TEXT EXCERPT:
Fig. 3.
Thrombin receptor-dependent assembly of the IQGAP2/arp2/3-actin scaffold.
(A-B) PRP (5 × 107 platelets/lane corresponding to 100 μg) supplemented with 3 mM GPRP (thrombin activation only) were stimulated with 10 nM α-thrombin (1 U/mL) (A) or 20 μM PAR142-47 (B) for indicated time points, and total soluble lysates were immunoprecipitated with the anti-IQGAP2 mAb, followed by immunoblot detection for IQGAP2, arp3a, arp2, actin, and gelsolin. Note the immediate and specific assembly of arp2/3 and actin without any evidence for gelsolin involvement (for PAR1,42-47 arp2 was maximally detected at 30 seconds with low-level detection at 120 and 600 seconds). Ctrl indicates 5 μg SDS-solubilized platelet lysate control. Comparable results were seen using GFP solubilized in HBMT/1% Triton-X (not shown). (C) Percentage of platelet actin immunoprecipitated at individual time points was determined by densitometric comparison to 5 μg SDS-solubilized platelets. (D) F-actin content was monitored as described in “Materials and methods.” Results represent one complete set of experiments duplicated on 2 occasions.

PROVIDED DATA:
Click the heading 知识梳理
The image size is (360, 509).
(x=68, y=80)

EXERCISE PROMPT:
In the figure legend on thrombin receptor-dependent scaffold assembly, translate this sentence into Spanish: "Results represent one complete set of experiments duplicated on 2 occasions."

SOLVED PROBLEM:
Los resultados representan un conjunto completo de experimentos duplicado en 2 ocasiones.